How to use existing Vault files in Ansible Tower?

So it looks like this was more of an implementation issue. According to RedHat, it is not recommended to keep the vault files with the inventory - as this would mean it decrypts the file every time the inventory sync runs.

The way I've solved this now is by using "vars_files" in the playbook. It looks like this:

  # Secrets
  vars_files:
    - '../../secrets/{{ tower_env }}/vault.yml'

In Tower, I pass in the tower_env variable e.g. "dev" or "qa", which then decrypts the corresponding vault file when a playbook runs - rather then when syncing inventories.

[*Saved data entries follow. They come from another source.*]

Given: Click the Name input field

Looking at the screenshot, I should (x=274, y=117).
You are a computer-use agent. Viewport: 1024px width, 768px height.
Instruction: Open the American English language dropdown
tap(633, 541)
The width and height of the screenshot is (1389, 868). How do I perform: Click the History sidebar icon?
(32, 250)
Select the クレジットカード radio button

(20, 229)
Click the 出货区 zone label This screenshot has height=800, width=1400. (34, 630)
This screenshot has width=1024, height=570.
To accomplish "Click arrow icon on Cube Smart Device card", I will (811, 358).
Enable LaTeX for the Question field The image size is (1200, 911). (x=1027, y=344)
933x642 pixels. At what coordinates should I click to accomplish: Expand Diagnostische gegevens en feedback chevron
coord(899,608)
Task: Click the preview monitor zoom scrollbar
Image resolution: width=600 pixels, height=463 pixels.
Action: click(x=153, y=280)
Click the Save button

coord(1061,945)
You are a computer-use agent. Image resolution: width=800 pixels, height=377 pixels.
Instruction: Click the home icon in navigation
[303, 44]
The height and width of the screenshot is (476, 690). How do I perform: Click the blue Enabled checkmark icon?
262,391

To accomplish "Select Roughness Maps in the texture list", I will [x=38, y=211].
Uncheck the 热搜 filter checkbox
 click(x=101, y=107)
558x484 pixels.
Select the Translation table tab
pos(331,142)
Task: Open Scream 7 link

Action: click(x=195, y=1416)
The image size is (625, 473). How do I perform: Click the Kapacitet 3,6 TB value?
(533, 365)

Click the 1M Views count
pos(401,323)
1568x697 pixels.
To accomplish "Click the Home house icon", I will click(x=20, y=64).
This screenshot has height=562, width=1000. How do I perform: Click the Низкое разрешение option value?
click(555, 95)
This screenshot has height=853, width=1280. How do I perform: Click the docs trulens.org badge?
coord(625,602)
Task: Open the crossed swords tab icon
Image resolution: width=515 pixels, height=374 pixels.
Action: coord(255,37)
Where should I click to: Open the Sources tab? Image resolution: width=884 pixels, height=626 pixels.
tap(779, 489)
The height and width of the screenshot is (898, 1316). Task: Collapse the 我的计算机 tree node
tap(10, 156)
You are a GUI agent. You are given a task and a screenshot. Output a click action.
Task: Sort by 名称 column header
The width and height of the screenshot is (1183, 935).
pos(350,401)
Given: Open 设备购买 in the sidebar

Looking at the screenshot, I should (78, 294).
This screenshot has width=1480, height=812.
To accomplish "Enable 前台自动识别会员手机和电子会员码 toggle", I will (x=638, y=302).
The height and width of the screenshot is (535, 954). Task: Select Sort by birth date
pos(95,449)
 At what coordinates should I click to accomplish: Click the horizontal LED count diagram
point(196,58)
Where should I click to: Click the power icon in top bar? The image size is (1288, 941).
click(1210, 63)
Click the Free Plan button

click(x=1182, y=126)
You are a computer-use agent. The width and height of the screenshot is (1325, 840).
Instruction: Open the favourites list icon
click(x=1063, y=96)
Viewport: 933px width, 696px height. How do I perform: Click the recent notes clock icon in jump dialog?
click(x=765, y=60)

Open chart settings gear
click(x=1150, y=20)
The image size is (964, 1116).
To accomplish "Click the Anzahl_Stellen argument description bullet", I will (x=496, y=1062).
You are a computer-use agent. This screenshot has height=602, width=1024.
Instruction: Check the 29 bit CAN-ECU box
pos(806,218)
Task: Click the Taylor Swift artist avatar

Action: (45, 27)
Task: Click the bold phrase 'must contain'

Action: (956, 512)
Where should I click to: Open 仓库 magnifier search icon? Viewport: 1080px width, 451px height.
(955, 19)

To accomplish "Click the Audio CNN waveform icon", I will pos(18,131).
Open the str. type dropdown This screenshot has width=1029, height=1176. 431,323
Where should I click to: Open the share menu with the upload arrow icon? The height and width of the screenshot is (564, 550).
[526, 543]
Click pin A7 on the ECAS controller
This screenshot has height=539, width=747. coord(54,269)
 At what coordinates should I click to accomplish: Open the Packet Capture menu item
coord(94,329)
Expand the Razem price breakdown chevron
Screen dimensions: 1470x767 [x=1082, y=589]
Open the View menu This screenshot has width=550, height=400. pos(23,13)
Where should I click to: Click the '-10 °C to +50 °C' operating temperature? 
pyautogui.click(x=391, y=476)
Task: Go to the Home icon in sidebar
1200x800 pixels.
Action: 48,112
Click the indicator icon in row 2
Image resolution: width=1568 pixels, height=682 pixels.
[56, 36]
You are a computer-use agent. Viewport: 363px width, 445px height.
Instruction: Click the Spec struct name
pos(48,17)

There are 2 things you are trying to do that aren't (at least of this moment) supported:

• decrypting your secrets at the time of inventory import
• using ansible-vault to encrypt the entire file, as opposed to variables

The terminology here is a little poor, but see in these docs the section "Single Encrypted Variable", I sometimes call these in-line variables.

https://docs.ansible.com/ansible/latest/user_guide/playbooks_vault.html

Ansible now supports moving these in-line variables through the inventory parsing process. This format is also no less safe, it's the same algorithm under the hood. The name of the encrypted variables will be exposed to people with access to your source control (which is probably reasonable), but your value will be encrypted.

Now store values with that syntax in .yml variable files under group_vars/ or host_vars/ folders. You should find that the inventory sync inside of Tower is successful (without using any vault credential), and when you navigate to the group or host, you see the encrypted form of the variable.

When you run a playbook (job template in Tower), then attach a vault credential at that time. This delays encryption until the runtime context when it is actually needed.

Example inventory file structure:

https://github.com/AlanCoding/Ansible-inventory-file-examples/tree/master/vault/single_var_file

Also, as the other comment points out, you can put either whole-file encrypted or in-line encrypted variables in that folder structure in source control where your playbook is, and that will be picked up by Ansible and decrypted by vault credentials you attach to the job template.